These examples sound like it’s a very scary thing to be in God’s presence.  For sure, we must have reverence before Him.  Yet, there is comfort in knowing that if we know and abide in the Lord, we can feel safe.

He who dwells in the secret place of the Most High 
shall abide under the shadow of the Almighty.  I will say of the Lord, “He is my refuge and my fortress; 
My God, in Him I will trust.” (Psalm 91:1)

We can also experience fullness of joy and pleasures forevermore in His presence!
“You will show me the path of life; 
In Your presence is fullness of joy; 
At Your right hand are pleasures forevermore.” (Psalm 16:11)

How can we “know” Him?  The only way is through The Lord Jesus Christ. 
“Jesus said to him, ‘I am the way, the truth, and the life. No one comes to the Father except through Me.’” (John 14:6)
Jesus told us that we need not be afraid.  He has prepared a place for us in Heaven.  Not only can we imagine, but with joy look forward to seeing Him face to face!
“Let not your heart be troubled; you believe in God, believe also in Me.  In My Father’s house are many mansions; if it were not so, I would have told you. I go to prepare a place for you. And if I go and prepare a place for you, I will come again and receive you to Myself; that where I am, there you may be also.” (John 14:1-3)

Sunday, March 4, 2012

Lamentations – Finding Hope Out of Sorrow and Grief

It is of the LORD’s mercies that we are not consumed, because his compassions fail not. They are new every morning: great is thy faithfulness. Lamentations 3:22-23

For most people, when you turn to Lamentations in your Bible, the pages are still stuck together. Right? It’s not enjoyable to read about sorrow – true sorrow. Lamentations tearfully describes the grief experienced when the Babylonians destroyed Jerusalem in 586 BC.
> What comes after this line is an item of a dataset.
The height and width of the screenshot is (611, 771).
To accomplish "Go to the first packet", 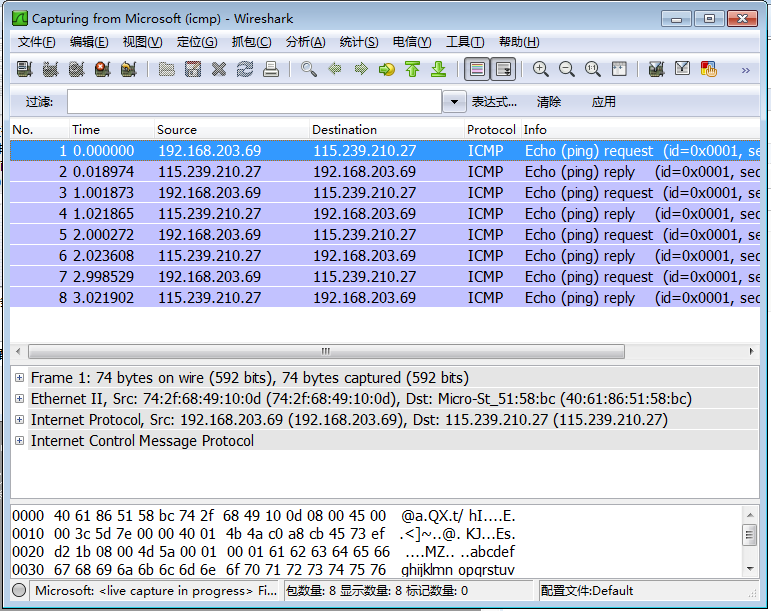I will pos(412,69).
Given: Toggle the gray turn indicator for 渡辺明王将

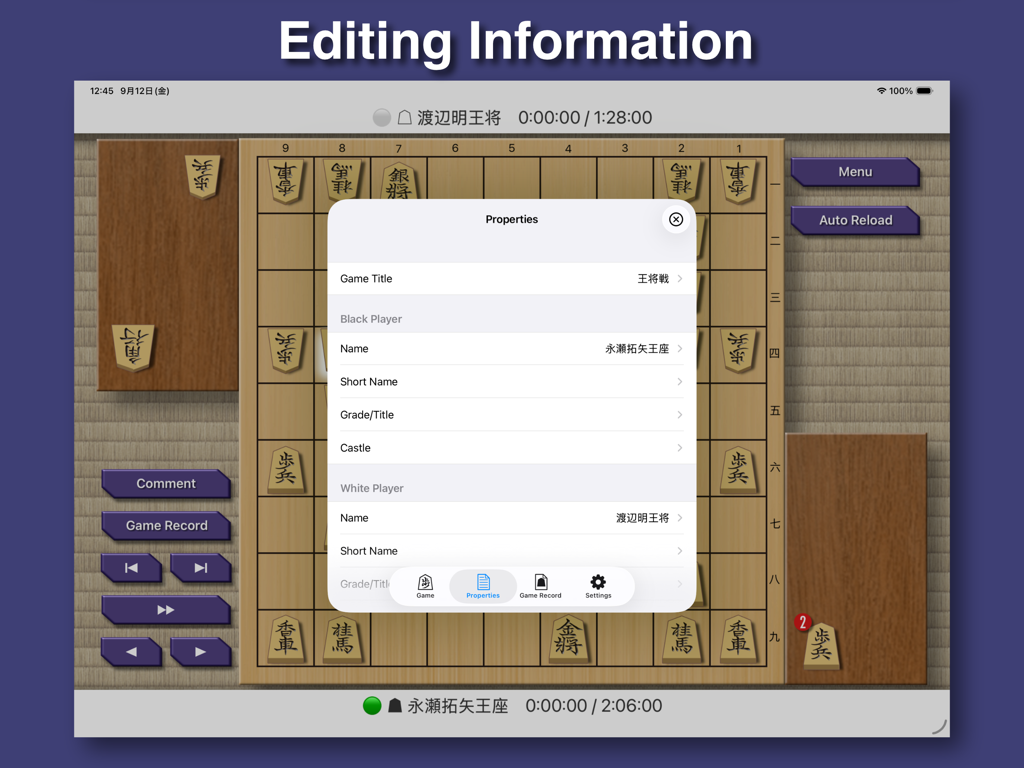Looking at the screenshot, I should [381, 117].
As you read, you can feel the devastating pain from every perspective -the observer, the victim, the city, God, and Jeremiah.

An applicational thought: As a healing process for grief, it may help to see the situation in other perspectives, besides our own.

How could such a thing happen to Jerusalem, where God chose to place His name? The people no longer loved or served God. They turned away to follow other god’s. Prophets warned of the impending judgment. All they had to do was to turn back to God. The warnings were ignored to the very end. Then it was too late. Judgment came.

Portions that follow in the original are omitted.